EXTRAIT DE PAGE
====

3.                            L’article 16 al. 1 LIFD prévoit que l’impôt sur le revenu a pour objet tous les revenus du contribuable, qu’ils soient uniques ou périodiques. Sont imposables tous les revenus provenant d’une activité exercée dans le cadre de rapports de travail, qu’elle soit régie par le droit privé ou par le droit public, y compris les revenus accessoires, tels que les indemnités pour prestations spéciales, les commissions, les allocations, les primes pour ancienneté de service, les gratifications, les pourboires, les tantièmes, les avantages appréciables en argent dérivant de participations de collaborateur et les autres avantages appréciables en argent (art. 17 al. 1 LIFD). Sont également imposables les indemnités obtenues lors de la cessation d’une activité ou de la renonciation à l’exercice de celle-ci (art. 23 let. c LIFD). Parmi les revenus exonérés, l’article 24 let. g LIFD énumère les versements à titre de réparation du tort moral.

Le droit cantonal connaît une réglementation semblable puisque l’article 9 LCdir (RSN 631.0) correspond à l’article 16 al. 1 LIFD (excepté l’ajout "[] en espèces ou en nature et quelle qu’en soit l’origine"), l’article 20 al. 1 LCdir à l’article 17 al. 1 LIFD, l’article 26 let. c LCdir à l’article 23 let. c LIFD et l’article 27 let. g LCdir à l’article 24 let. g LIFD. Selon la jurisprudence constante de la Cour de droit public, les règles cantonales doivent être interprétées en fonction du droit fédéral, non seulement lorsqu’elles ont la même teneur que celui-ci (RJN 1986, p. 165), mais également en raison de l’entrée en vigueur de la LHID au 1er janvier 1993 (arrêt de la CDP du 05.09.2011 [CDP.2010.362] cons. 3).

====

EXTRAITS D'ENREGISTREMENTS
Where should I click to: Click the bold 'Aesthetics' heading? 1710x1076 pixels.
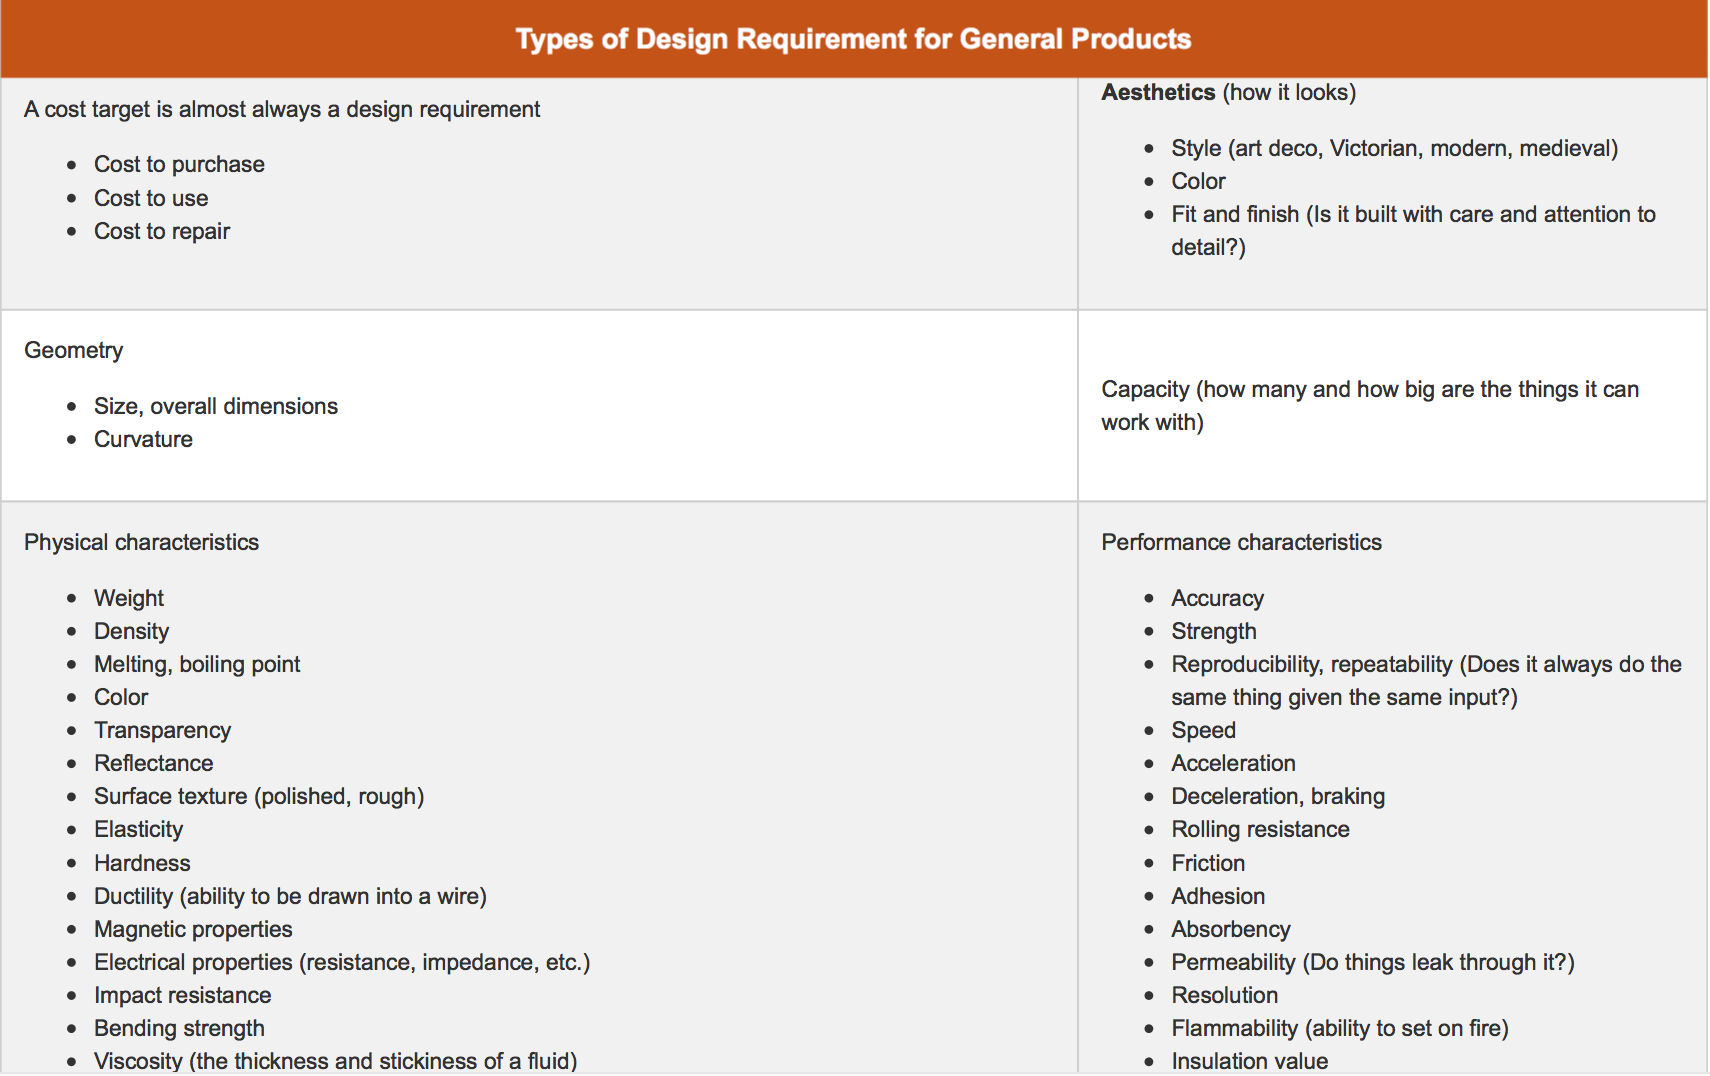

====

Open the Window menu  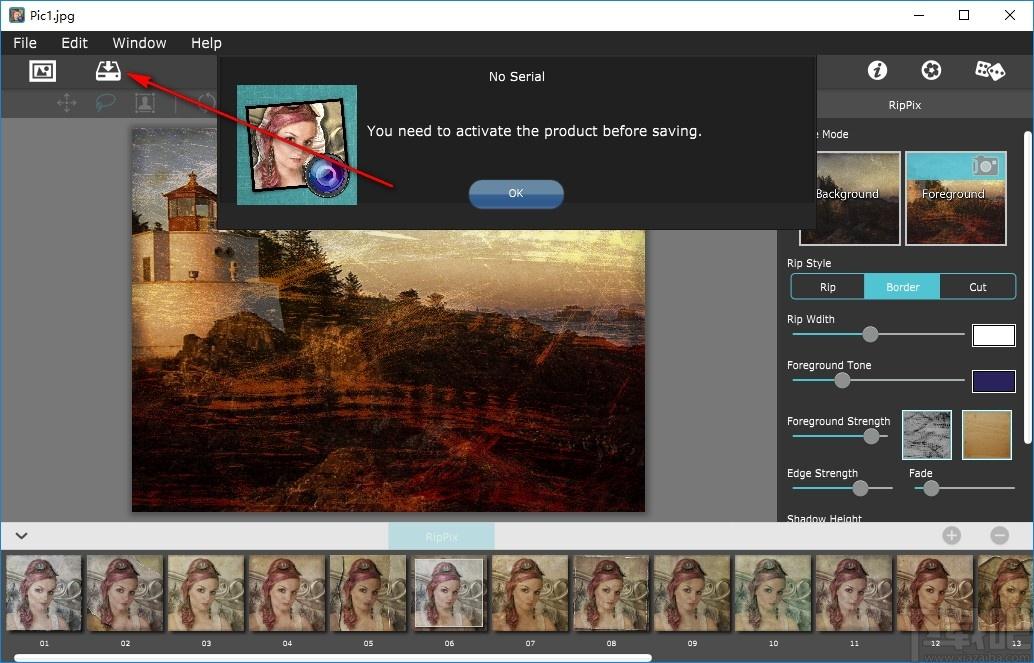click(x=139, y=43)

====

CONSIGNE
Rédigez la suite de l'extrait sur l'impôt sur le revenu en reprenant après sa dernière phrase. Les enregistrements proviennent d'une source différente.

RÉPONSE
4.                            a) Aux termes de l’article 336a CO, la partie qui résilie abusivement le contrat de travail doit verser à l’autre une indemnité (al. 1). Celle-ci est fixée par le juge, compte tenu de toutes les circonstances; toutefois, elle ne peut dépasser le montant correspondant à six mois de salaire du travailleur. Sont réservés les dommages-intérêts qui pourraient être dus à un autre titre (al. 2). L’indemnité a une double finalité, à la fois punitive et réparatrice. Le juge doit la fixer en équité (art. 4 CC), en tenant compte de toutes les circonstances, dont en particulier les effets économiques du licenciement (arrêt du TF du 25.07.2018 [4A_485/2017] cons. 4.1). Étant due même si la victime ne subit ou ne prouve aucun dommage, elle ne correspond pas à des dommages-intérêts au sens classique; elle revêt un caractère sui generis, qui l’apparente à une peine conventionnelle. En droit des assurances sociales, n’étant pas de nature salariale, l’indemnité prévue par l’article 336a al. 2 et 3 CO ne fait pas partie du salaire déterminant au sens de l’article 5 al. 2 LAVS et ne donne dès lors pas lieu à perception des cotisations sociales (Wyler/Heinzer, Droit du travail, 4e éd., 2019, p. 830 et les références citées). Selon la doctrine, l’indemnité de l’article 336a CO couvre en principe tout le tort moral subi par le travailleur licencié, avec pour conséquence qu’un licenciement abusif n’est pas susceptible de donner droit à une indemnité additionnelle fondée sur l’article 49 CO, à moins que le travailleur ait subi une atteinte à sa personnalité qui se distingue nettement de celle qui résulte déjà d’un congé abusif (Wyler/Heinzer, op. cit., p. 832 et les références citées).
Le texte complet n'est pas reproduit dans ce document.